We have developed a real-time PCR primer design algorithm based on the general guidelines described in Section 1 (Wang and Seed, 2003a). An outline of the algorithm is presented in Figure 5.1. The algorithm is implemented by a design tool called uPrimer, with which we have designed more than 300,000 primers encompassing most human and mouse genes. The following comprise detailed descriptions of the properties of these primers.
Although primer specificity is one of the most important requirements in real-time PCR, most primer design programs take only one target sequence without considering mispriming to off-target templates. At the present time, to address the mispriming problem, one can design a number of primer pairs and then individually check cross-matches of each primer with BLAST (Altschul et al., 1990). However this screening step is incomplete and does not consider some important design criteria. For example, crossmatches at the 3' end of a primer are more likely to produce non-specific amplicons. In our experience, only about two thirds of the primers designed in the conventional way can be used in real-time PCR experiments.
Mismatches are known to significantly affect binding stability, and sometimes even a single mismatch may destabilize a DNA duplex. Therefore contiguous base pairing is expected to be one of the most important contributing factors for duplex stability. Our primary filter for primer cross-reactivity is to reject a stretch of contiguous residues that is also found in off-target sequences. Every possible 15-mer in a primer sequence is compared to all known gene sequences in a genome. Primers with repetitive 15-mers are quickly identified and rejected using a computational hashing technique (Wang and Seed, 2003b).
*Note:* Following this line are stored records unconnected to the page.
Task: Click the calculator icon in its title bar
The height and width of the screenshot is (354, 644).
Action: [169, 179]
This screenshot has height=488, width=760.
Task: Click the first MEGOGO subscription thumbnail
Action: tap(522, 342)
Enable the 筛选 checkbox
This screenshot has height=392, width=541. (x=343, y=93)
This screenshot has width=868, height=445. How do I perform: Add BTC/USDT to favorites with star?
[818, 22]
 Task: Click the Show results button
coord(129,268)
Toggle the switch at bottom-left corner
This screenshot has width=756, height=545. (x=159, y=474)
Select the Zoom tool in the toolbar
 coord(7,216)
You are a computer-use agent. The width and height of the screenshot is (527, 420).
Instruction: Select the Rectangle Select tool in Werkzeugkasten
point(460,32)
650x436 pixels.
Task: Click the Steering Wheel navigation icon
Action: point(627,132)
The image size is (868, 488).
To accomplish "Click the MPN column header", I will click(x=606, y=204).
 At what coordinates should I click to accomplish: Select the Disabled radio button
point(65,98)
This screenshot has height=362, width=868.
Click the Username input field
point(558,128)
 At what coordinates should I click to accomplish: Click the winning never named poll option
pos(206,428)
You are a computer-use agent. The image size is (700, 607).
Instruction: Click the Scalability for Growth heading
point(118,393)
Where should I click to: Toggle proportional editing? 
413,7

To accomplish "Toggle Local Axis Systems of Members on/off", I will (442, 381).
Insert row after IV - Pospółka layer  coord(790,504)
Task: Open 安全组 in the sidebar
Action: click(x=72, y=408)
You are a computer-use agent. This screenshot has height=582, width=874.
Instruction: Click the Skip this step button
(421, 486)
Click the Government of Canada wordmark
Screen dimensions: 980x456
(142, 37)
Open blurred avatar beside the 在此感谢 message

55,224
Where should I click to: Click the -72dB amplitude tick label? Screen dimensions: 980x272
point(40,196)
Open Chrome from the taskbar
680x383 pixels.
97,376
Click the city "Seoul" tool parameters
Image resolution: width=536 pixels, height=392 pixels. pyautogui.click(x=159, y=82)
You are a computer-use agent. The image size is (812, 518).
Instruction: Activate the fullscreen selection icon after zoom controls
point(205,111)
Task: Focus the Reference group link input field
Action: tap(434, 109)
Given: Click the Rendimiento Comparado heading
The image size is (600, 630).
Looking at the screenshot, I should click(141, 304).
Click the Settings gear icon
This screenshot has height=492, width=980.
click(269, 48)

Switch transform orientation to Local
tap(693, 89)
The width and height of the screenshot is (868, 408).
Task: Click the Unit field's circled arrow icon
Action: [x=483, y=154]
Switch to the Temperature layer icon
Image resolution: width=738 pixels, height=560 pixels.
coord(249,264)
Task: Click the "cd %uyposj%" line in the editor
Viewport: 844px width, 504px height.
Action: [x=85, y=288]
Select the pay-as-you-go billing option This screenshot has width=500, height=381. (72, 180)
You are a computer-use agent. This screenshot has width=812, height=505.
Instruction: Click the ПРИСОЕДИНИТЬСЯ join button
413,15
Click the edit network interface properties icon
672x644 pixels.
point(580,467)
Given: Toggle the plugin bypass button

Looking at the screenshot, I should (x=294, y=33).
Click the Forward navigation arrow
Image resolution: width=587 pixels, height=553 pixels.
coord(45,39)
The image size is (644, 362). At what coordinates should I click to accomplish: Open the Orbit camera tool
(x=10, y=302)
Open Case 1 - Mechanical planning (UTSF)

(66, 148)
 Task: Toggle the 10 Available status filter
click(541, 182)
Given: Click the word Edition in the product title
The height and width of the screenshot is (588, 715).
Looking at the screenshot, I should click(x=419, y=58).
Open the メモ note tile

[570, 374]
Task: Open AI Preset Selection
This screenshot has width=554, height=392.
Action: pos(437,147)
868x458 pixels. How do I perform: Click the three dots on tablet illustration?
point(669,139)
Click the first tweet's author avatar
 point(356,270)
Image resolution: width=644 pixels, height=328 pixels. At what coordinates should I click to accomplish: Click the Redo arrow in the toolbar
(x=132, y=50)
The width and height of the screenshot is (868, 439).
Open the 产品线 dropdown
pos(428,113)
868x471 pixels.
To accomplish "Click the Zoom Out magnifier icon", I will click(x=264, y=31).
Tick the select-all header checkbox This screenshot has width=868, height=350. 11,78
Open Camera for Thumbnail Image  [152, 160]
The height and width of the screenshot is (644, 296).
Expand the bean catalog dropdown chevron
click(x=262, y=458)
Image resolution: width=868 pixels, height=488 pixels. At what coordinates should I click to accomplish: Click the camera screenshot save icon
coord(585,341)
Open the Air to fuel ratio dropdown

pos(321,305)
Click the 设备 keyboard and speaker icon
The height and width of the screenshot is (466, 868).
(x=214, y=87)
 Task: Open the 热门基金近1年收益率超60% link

To further reduce cross-reactivity, BLAST searches for primer sequence similarity are carried out and all qualified primers have BLAST scores of less than 30.
The primer 3' end is essential to prevent non-specific amplification because Taq polymerase extension can be greatly retarded by terminal mismatches (Huang et al., 1992). Therefore a more stringent filter is applied to cross-matches at the 3' ends. In our algorithm the cross-hybridizing Tm for the 3' end perfect match does not exceed 46 degrees.
Random priming in RT reactions leads to significant amount of non-coding cDNA products, which are a potential source for mispriming. Because of their abundance, more stringent primer specificity filters are applied against non-coding RNA sequences.